When Lt. Gov. Gavin Newsom, 30 years younger than Jerry Brown, gave his own Pocket-Sized State of the State address while introducing the governor, Brown made sure that he was brushed back from the plate:
“Lieutenant Governor, I appreciate change but I also value continuity.”
As a former baseball star, Newsom recognized that as a high hard one. Step back from box. Tap dirt off cleats with bat. Take a few check swings.
This moved me to envision the old Jerry Brown speech with today’s Jerry Brown speech.
OLD BROWN SPEECH:
Listen up. You people are fat and docile and manipulated by a huge system that needs to be shaken up. You are encrusted with terrible habits. Get off the couch. Turn off the “Dukes of Hazzard.” Wipe those Doritos crumbs off your gut. Now.
You guys think about yesterday and today, and I am here to get you thinking about your future. Your future isn’t going to be here if you keep staring at the open refrigerator and trying to decide between the frozen pizza rolls and the Creamsicles. The future isn’t for the soft and doughy; the future is there to be seized by the lean and the spare. And you’re not spare.
You want the Bonnevilles that get 8 mpg and the La-Z-Boys and riding lawnmowers. You look down at your feet instead of up to the stars. Well, let me tell you something: we are going to run out of gas someday, and you’ll be driving your Bonneville in your driveway on blocks.
Now get up, lose the Cheetos, hit the bricks and stop thinking about things that don’t matter. Read Plato, memorize Greek poems, do some Euclidian geometry, and then hit the gym.
NEW BROWN SPEECH:
I meant all that stuff I used to talk about, but now I am 75 years old, and I have a little different view of things. I get that not everyone is going to read Thucydides, and that we are not all 36 years old anymore. So here’s the deal.

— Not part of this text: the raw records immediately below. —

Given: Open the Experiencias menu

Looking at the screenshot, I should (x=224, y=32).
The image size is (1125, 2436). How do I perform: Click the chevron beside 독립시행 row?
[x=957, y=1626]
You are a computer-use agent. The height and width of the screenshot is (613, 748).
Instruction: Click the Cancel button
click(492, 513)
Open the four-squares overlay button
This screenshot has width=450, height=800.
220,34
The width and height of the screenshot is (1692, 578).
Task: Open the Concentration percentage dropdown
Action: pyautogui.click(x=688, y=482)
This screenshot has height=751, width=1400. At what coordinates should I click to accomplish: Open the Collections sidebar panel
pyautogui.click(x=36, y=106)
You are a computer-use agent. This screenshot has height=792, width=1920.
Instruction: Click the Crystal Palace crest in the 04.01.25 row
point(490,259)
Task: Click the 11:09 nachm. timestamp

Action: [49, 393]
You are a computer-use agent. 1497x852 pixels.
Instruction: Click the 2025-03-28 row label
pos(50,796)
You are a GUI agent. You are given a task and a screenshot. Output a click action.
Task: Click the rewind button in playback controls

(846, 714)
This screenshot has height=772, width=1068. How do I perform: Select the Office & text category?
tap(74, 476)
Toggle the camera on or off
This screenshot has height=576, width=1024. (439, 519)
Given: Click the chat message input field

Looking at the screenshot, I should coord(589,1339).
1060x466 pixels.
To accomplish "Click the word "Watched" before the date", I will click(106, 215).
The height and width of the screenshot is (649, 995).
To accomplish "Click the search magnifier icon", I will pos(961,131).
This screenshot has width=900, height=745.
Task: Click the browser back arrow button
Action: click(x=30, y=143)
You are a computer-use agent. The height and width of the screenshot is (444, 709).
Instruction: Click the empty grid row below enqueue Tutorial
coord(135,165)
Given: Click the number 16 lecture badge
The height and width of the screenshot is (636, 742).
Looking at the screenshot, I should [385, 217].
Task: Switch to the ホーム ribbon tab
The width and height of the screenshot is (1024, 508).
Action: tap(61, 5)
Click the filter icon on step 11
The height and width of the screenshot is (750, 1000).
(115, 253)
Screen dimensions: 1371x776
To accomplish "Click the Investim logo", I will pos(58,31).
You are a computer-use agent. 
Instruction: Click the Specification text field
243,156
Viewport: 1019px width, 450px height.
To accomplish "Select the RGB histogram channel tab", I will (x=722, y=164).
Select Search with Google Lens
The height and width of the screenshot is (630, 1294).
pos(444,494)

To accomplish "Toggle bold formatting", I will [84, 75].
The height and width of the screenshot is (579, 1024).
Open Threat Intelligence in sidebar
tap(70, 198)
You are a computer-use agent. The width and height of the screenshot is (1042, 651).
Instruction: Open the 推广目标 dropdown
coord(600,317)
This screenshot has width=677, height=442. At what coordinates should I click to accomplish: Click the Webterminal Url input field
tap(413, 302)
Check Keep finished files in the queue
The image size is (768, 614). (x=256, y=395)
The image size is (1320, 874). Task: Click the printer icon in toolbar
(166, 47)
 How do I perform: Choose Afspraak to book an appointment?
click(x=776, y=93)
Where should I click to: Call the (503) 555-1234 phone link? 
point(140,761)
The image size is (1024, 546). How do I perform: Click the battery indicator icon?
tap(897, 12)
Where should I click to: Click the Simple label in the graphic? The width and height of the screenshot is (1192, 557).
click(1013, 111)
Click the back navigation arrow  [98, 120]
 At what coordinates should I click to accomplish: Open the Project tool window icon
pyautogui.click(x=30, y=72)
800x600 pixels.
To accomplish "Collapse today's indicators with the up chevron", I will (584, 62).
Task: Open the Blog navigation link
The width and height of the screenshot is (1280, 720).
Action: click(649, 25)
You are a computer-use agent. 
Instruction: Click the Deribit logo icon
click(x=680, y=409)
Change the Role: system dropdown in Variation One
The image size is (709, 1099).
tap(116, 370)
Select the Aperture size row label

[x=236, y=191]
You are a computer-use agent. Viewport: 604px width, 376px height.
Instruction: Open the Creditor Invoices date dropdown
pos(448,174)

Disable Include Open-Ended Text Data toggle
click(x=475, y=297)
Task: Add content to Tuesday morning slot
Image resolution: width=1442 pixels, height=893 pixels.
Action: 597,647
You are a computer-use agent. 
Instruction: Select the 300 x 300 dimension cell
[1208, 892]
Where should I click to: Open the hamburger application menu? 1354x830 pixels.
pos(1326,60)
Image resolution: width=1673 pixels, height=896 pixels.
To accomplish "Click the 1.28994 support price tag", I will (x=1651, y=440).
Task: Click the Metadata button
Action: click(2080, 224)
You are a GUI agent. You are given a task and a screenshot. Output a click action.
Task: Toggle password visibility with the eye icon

I’m losing the classical references. I’m going with something a lot of you get: a cute dog. It was an accident that I have him; my sister left him with me when she went to New York. But I saw in him a way to communicate with you people who didn’t major in classics at an Ivy League school. And that’s OK.
My dad was governor. I thought I could become president; I didn’t. I’m fine with that. But I’m the president of California, and that ain’t hay, baby. We’re the same size as Canada, and we do a lot of serious stuff. But I can’t unify this state with a bunch of rhetoric anymore. They’re not listening to my radio station: they are listening to their own podcasts. So I am going to make it simple.
We need to build large things out of metal and cement, and that’s gonna create jobs. You may not like it, but it’s a fact. Tunnels, trains, bridges, it’s what I’ve got. I can’t fly you to the moon anymore, but I might be able to get you someplace in the Central Valley on a train. And that subsidiarity thing? That was a mistake. No one can remember what it even means.
Now, get off my lawn. And Newsom? See you here in 2040.